Below are records to be output exactly, every one of them.

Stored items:
----

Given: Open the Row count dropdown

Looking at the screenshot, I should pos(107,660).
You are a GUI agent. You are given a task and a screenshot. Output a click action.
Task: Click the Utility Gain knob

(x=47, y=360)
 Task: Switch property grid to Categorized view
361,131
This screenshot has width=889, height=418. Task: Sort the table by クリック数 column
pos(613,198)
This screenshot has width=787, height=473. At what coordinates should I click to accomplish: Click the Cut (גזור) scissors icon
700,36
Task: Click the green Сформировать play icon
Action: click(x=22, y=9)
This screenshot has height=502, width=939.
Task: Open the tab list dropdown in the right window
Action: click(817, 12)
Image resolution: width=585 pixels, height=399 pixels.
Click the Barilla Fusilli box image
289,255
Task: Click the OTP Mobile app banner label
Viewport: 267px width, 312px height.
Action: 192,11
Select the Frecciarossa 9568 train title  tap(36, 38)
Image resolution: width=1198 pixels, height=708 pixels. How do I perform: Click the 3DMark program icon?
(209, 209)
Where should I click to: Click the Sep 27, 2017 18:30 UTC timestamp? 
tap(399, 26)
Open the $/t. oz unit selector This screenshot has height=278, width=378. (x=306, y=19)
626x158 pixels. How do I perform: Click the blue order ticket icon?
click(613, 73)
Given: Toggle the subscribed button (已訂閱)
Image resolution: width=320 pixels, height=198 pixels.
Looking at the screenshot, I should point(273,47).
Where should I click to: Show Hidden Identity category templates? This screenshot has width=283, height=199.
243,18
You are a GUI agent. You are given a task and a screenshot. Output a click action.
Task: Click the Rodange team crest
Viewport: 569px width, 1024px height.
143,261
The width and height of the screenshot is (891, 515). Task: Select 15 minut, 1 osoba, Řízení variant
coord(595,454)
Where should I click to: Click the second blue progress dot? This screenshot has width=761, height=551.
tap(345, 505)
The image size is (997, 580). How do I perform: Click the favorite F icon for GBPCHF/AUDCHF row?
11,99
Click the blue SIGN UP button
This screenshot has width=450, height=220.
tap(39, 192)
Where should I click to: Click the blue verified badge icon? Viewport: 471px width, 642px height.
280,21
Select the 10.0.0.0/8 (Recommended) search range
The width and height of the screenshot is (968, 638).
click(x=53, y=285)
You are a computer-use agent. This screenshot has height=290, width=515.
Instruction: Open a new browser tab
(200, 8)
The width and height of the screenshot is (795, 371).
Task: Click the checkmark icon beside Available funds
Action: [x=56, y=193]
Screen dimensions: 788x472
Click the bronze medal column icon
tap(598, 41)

----

* **Reply to the exercise**
Given: Open the Row count dropdown

Looking at the screenshot, I should pos(107,660).
You are a GUI agent. You are given a task and a screenshot. Output a click action.
Task: Click the Utility Gain knob

(x=47, y=360)
 Task: Switch property grid to Categorized view
361,131
This screenshot has width=889, height=418. Task: Sort the table by クリック数 column
pos(613,198)
This screenshot has width=787, height=473. At what coordinates should I click to accomplish: Click the Cut (גזור) scissors icon
700,36
Task: Click the green Сформировать play icon
Action: click(x=22, y=9)
This screenshot has height=502, width=939.
Task: Open the tab list dropdown in the right window
Action: click(817, 12)
Image resolution: width=585 pixels, height=399 pixels.
Click the Barilla Fusilli box image
289,255
Task: Click the OTP Mobile app banner label
Viewport: 267px width, 312px height.
Action: 192,11
Select the Frecciarossa 9568 train title  tap(36, 38)
Image resolution: width=1198 pixels, height=708 pixels. How do I perform: Click the 3DMark program icon?
(209, 209)
Where should I click to: Click the Sep 27, 2017 18:30 UTC timestamp? 
tap(399, 26)
Open the $/t. oz unit selector This screenshot has height=278, width=378. (x=306, y=19)
626x158 pixels. How do I perform: Click the blue order ticket icon?
click(613, 73)
Given: Toggle the subscribed button (已訂閱)
Image resolution: width=320 pixels, height=198 pixels.
Looking at the screenshot, I should point(273,47).
Where should I click to: Show Hidden Identity category templates? This screenshot has width=283, height=199.
243,18
You are a GUI agent. You are given a task and a screenshot. Output a click action.
Task: Click the Rodange team crest
Viewport: 569px width, 1024px height.
143,261
The width and height of the screenshot is (891, 515). Task: Select 15 minut, 1 osoba, Řízení variant
coord(595,454)
Where should I click to: Click the second blue progress dot? This screenshot has width=761, height=551.
tap(345, 505)
The image size is (997, 580). How do I perform: Click the favorite F icon for GBPCHF/AUDCHF row?
11,99
Click the blue SIGN UP button
This screenshot has width=450, height=220.
tap(39, 192)
Where should I click to: Click the blue verified badge icon? Viewport: 471px width, 642px height.
280,21
Select the 10.0.0.0/8 (Recommended) search range
The width and height of the screenshot is (968, 638).
click(x=53, y=285)
You are a computer-use agent. This screenshot has height=290, width=515.
Instruction: Open a new browser tab
(200, 8)
The width and height of the screenshot is (795, 371).
Task: Click the checkmark icon beside Available funds
Action: [x=56, y=193]
Screen dimensions: 788x472
Click the bronze medal column icon
tap(598, 41)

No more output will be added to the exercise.